In the present case, the trial court erred in giving Defendant’s Instruction No. 3, which restricted the jury’s consideration of an accommodation party solely to whether the defendant received any direct remuneration for signing the instrument. This error was compounded when the jury was asked in a Special Interrogatory whether the defendant “receive[d] any direct benefit by virtue of signing the promissory notes to the Charleston National Bank.” Because Defendant’s Instruction No. 3 and the accompanying special interrogatory focused exclusively on this one factor, the test for ascertaining whether the defendant was an accommodation party was too constricted. The jury was not instructed to consider the intention of the parties, the purpose of the loan, or whether the Bank would have given the plaintiff the loans without the defendant’s signature.

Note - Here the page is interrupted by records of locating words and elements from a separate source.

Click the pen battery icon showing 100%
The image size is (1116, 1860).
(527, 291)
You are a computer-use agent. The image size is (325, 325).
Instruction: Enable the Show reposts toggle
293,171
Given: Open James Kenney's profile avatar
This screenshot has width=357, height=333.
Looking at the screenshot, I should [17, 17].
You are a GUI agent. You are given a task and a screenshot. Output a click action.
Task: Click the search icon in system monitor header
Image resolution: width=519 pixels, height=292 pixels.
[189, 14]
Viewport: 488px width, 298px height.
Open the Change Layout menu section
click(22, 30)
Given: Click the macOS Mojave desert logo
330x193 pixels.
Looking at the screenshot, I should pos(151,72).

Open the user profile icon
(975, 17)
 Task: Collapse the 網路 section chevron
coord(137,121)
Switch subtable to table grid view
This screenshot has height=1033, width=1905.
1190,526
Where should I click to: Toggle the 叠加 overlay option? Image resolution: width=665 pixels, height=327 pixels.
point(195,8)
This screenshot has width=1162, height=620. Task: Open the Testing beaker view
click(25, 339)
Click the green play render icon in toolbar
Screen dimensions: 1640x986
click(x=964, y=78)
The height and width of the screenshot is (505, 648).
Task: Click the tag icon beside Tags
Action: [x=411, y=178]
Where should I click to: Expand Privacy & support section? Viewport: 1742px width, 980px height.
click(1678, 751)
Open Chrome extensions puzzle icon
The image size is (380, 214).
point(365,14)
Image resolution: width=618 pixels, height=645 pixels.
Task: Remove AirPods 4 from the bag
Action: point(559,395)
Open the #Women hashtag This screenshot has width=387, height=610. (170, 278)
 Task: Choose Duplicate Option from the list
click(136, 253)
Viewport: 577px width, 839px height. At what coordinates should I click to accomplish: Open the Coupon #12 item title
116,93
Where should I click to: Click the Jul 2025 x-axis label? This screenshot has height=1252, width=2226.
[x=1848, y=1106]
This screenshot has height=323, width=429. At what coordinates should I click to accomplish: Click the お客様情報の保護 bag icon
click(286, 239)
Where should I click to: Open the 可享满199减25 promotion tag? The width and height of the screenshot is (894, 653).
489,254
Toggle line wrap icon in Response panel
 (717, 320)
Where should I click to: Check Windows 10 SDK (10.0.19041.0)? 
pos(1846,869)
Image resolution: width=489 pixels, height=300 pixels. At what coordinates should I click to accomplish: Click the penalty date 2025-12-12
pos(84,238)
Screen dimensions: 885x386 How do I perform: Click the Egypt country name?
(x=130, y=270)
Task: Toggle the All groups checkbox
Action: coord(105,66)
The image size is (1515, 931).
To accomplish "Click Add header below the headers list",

Our traditional rule regarding the effect of an erroneous instruction is contained in Syllabus Point 5 of
Yates v. Mancan,
153 W.Va. 350, 168 S.E.2d 746 (1969):
“ ‘An erroneous instruction is presumed to be prejudicial and warrants a new trial unless it appears that the complaining party was not prejudiced by such instruction.’ Point 2, syllabus,
Hollen v. Linger,
151 W.Va. 255 [151 S.E.2d 330 (1966)].”
See also Pino v. Szuch,
185 W.Va. 476, 408 S.E.2d 55 (1991);
Rodgers v. Rodgers,
184 W.Va. 82, 399 S.E.2d 664 (1990);
Birch v. Kelly,
177 W.Va. 564, 355 S.E.2d 57 (1987);
Cunningham v. Martin,
170 W.Va. 411, 294 S.E.2d 264 (1982);
Ratlief v. Yokum,
167 W.Va. 779, 280 S.E.2d 584 (1981).
We cannot conclude that the plaintiff was not prejudiced by the erroneous instruction. Had the jury been properly instructed, it might have reached a different result. For example, the Bank officer at trial unequivocally stated that the plaintiff was known as a person of considerable wealth and that his loan would have been approved without the defendant’s signature. Furthermore, both parties testified that the loan proceeds were used to keep the hotel operating, which was to everyone’s benefit. The plaintiff had an ownership interest in the hotel. The defendant had an option under which he would acquire an ownership interest in the hotel if he could arrange the necessary financing. Moreover, the defendant acknowledged that if the hotel were sold, he would receive a commission if he secured the buyer.
III.
For the foregoing reasons, the judgment of the Circuit Court of Kanawha County is reversed, and this case is remanded for further proceedings consistent with this opinion.
Reversed and remanded.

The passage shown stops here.